# [Stored data]
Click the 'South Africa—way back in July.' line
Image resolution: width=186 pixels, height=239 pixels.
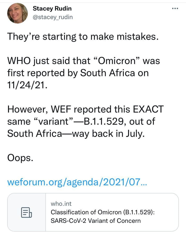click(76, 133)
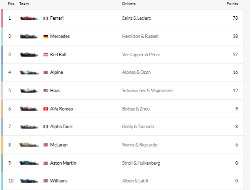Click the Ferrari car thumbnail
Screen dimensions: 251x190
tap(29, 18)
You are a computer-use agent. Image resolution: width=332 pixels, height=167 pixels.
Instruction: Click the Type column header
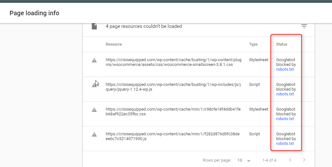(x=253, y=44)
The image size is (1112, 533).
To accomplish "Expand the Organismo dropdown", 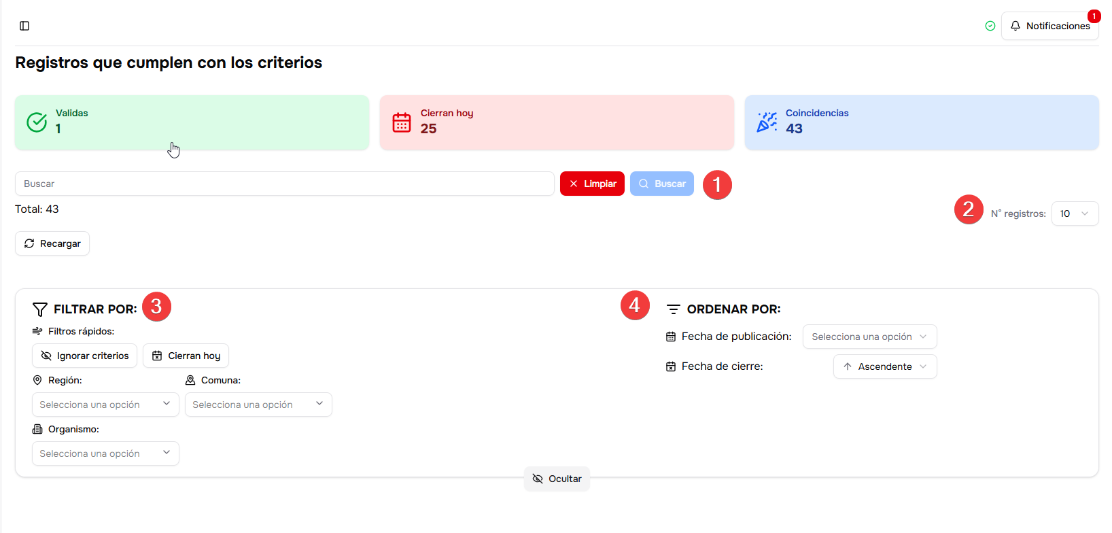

# [ACTION ITEM]
Begin with the line containing "Instruction: Click the Type column header" and end with the last line of the entries above. Copy those lines exactly, both ends included, and drop every picture.

# [THE COMPLETED TASK]
Instruction: Click the Type column header
(x=253, y=44)
The image size is (1112, 533).
To accomplish "Expand the Organismo dropdown", 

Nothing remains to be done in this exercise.